▸ **Objective**: Print the lines below exactly as they appear, from the line containing "has height=387, width=600." through the end of the records, with both ends included.

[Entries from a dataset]

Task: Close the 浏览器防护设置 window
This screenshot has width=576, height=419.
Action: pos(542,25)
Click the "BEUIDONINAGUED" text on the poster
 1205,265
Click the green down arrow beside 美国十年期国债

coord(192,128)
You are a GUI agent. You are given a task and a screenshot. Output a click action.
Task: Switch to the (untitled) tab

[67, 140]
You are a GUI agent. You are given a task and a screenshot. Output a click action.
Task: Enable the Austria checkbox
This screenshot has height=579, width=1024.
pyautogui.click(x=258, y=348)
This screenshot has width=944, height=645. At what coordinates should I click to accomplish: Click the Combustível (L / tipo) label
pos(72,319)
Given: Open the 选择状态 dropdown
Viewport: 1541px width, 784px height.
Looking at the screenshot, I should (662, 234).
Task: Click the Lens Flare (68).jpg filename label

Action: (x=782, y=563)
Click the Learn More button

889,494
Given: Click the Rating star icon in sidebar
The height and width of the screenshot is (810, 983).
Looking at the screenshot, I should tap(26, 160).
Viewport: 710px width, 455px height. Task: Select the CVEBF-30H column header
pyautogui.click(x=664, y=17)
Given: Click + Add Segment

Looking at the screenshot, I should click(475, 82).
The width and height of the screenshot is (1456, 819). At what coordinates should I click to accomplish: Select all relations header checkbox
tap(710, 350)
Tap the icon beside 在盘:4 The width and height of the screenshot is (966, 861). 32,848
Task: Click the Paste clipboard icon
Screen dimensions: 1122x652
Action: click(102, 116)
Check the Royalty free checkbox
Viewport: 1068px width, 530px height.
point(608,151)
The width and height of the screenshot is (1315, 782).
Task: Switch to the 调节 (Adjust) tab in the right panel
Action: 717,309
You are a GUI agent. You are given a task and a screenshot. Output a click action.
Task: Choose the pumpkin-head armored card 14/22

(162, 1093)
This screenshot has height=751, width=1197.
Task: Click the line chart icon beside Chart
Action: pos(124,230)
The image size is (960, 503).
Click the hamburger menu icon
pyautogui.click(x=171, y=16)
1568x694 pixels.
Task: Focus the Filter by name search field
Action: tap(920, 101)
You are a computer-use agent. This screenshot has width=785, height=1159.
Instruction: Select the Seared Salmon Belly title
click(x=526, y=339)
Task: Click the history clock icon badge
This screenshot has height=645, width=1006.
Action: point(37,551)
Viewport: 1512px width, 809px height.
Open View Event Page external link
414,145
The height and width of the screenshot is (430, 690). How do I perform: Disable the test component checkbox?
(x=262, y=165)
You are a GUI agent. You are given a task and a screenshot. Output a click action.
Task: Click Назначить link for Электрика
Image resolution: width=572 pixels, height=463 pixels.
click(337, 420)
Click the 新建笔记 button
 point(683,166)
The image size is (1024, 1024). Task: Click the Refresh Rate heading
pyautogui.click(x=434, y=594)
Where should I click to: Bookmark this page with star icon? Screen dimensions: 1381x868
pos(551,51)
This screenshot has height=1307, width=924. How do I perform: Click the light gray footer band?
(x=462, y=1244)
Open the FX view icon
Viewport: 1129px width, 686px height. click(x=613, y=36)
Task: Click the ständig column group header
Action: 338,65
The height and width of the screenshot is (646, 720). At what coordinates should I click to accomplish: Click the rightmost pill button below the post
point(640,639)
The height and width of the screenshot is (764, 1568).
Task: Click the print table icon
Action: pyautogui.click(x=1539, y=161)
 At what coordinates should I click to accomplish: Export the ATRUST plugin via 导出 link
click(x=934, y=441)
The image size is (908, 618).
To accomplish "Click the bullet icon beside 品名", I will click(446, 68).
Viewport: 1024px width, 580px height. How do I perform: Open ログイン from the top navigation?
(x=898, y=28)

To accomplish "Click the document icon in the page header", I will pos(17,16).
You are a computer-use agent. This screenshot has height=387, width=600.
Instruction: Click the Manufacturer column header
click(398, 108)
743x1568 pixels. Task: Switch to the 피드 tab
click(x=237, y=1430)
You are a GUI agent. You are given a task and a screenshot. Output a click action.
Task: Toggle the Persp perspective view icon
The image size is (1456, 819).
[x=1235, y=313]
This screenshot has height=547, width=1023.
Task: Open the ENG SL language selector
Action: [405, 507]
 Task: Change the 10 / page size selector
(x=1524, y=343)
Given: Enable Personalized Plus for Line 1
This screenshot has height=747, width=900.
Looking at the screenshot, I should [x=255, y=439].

▸ **Exercise solution**:
You are a computer-use agent. This screenshot has height=387, width=600.
Instruction: Click the Manufacturer column header
click(398, 108)
743x1568 pixels. Task: Switch to the 피드 tab
click(x=237, y=1430)
You are a GUI agent. You are given a task and a screenshot. Output a click action.
Task: Toggle the Persp perspective view icon
The image size is (1456, 819).
[x=1235, y=313]
This screenshot has height=547, width=1023.
Task: Open the ENG SL language selector
Action: [405, 507]
 Task: Change the 10 / page size selector
(x=1524, y=343)
Given: Enable Personalized Plus for Line 1
This screenshot has height=747, width=900.
Looking at the screenshot, I should [x=255, y=439].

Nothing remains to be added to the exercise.